WHAT IS REQUIRED: Among the entries below, which lines include the string "screenshot"? Show each one.

Segment Open

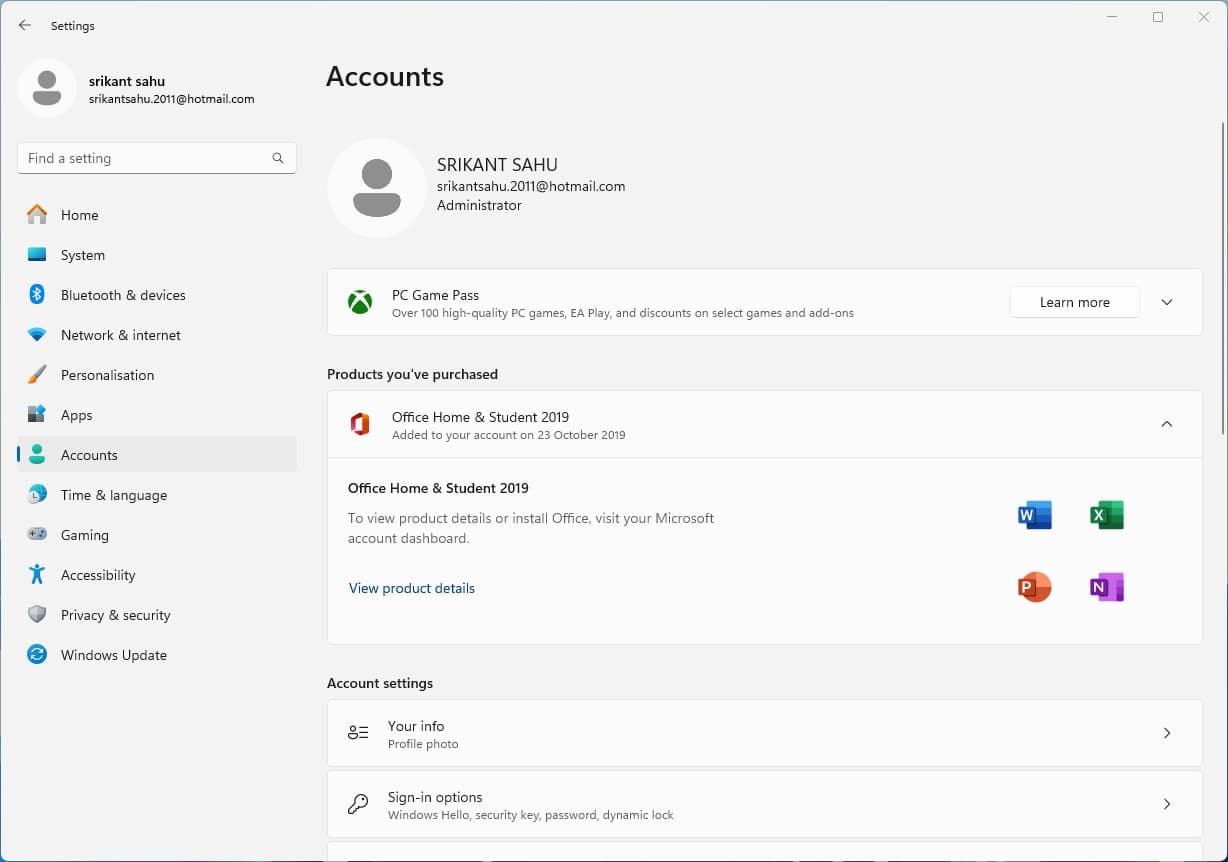Click the Excel app icon
The image size is (1228, 862).
pyautogui.click(x=1107, y=515)
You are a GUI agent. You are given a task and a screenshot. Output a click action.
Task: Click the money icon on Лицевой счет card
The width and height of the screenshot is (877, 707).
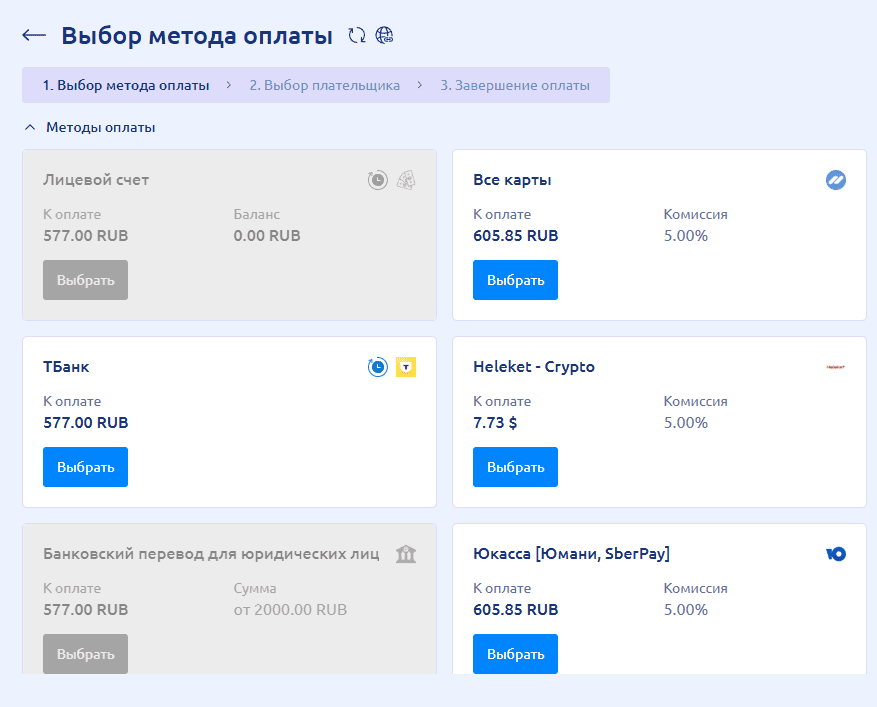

Segment Closed

ANSWER SECTION:
You are a GUI agent. You are given a task and a screenshot. Output a click action.
The width and height of the screenshot is (877, 707).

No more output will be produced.